_Task description_. Rescale the entries, starting at the line containing "Task: Click the blue 10.254.51.1 IP link" and ending after the line containing "point(1007,125)". Reproduce every line in that span, requests included, with each coordinate value in the answers multiplied by 2.05 and rounded to the nearest whole number, halves rounded up.

Dataset excerpt:

┌──

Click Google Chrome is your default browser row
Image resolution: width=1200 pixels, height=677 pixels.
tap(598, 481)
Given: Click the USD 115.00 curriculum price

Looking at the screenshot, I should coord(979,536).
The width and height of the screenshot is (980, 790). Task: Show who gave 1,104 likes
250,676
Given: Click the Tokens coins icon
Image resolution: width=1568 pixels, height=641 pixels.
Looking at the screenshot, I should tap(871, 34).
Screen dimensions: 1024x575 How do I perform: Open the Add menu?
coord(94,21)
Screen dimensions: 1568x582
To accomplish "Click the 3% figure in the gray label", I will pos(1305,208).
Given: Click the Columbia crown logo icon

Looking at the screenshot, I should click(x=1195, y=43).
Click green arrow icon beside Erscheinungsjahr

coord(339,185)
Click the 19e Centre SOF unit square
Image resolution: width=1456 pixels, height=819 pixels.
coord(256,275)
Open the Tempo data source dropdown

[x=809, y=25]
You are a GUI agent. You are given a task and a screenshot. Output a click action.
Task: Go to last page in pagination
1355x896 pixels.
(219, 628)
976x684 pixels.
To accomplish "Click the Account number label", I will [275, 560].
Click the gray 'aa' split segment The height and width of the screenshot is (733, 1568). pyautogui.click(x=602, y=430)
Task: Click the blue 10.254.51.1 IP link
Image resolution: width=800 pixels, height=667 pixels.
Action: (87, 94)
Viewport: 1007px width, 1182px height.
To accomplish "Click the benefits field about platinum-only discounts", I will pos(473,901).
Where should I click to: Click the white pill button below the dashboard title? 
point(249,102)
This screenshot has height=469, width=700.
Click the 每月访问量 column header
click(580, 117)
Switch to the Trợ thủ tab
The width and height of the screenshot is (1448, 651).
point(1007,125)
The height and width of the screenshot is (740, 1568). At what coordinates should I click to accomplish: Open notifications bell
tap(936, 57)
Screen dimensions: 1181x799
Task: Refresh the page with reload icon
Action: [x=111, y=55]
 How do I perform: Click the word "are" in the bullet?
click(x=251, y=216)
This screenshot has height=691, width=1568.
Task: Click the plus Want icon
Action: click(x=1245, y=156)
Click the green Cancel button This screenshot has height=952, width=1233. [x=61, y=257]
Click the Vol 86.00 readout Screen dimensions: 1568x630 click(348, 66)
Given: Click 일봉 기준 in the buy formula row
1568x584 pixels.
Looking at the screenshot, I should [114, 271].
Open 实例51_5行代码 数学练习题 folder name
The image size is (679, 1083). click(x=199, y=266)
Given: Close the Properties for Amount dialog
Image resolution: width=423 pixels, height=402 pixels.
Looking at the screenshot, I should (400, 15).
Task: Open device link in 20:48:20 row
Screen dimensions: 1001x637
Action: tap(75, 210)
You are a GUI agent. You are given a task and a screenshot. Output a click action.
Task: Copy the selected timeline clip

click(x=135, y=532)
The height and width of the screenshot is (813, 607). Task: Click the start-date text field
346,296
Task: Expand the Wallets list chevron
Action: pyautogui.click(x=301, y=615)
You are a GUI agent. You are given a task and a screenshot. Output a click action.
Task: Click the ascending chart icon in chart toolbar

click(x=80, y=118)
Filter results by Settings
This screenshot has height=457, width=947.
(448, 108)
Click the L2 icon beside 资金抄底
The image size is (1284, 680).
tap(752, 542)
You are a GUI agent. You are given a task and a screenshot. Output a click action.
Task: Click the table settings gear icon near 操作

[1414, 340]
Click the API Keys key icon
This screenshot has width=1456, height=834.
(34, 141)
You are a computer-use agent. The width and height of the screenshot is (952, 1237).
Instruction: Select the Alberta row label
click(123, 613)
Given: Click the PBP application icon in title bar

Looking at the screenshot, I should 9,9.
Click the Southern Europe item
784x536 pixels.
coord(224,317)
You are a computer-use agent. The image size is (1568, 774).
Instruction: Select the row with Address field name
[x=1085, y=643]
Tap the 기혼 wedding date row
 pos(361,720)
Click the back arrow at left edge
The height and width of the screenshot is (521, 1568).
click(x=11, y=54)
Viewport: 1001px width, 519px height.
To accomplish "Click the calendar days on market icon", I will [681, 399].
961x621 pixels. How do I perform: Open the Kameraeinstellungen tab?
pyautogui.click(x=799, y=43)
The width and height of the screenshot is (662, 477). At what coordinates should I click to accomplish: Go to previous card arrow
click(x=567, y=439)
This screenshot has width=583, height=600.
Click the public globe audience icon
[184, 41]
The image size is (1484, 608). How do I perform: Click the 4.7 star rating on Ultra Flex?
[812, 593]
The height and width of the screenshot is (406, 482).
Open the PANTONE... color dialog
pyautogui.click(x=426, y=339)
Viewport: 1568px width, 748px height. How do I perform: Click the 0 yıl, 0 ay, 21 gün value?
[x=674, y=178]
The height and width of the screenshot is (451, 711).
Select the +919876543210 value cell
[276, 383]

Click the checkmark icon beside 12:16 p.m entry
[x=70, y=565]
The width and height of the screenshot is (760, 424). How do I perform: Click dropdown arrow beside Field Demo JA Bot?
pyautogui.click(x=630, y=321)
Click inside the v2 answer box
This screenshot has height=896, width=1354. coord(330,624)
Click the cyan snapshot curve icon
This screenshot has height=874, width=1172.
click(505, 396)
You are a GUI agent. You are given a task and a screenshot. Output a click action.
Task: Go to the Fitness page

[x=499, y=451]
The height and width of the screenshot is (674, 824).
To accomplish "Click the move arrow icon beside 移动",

└──

_Final result_.
Task: Click the blue 10.254.51.1 IP link
Image resolution: width=800 pixels, height=667 pixels.
Action: (178, 193)
Viewport: 1007px width, 1182px height.
To accomplish "Click the benefits field about platinum-only discounts", I will pos(970,1847).
Where should I click to: Click the white pill button below the dashboard title? 
point(510,209)
This screenshot has height=469, width=700.
Click the 每月访问量 column header
click(1189, 240)
Switch to the Trợ thủ tab
The width and height of the screenshot is (1448, 651).
point(2064,256)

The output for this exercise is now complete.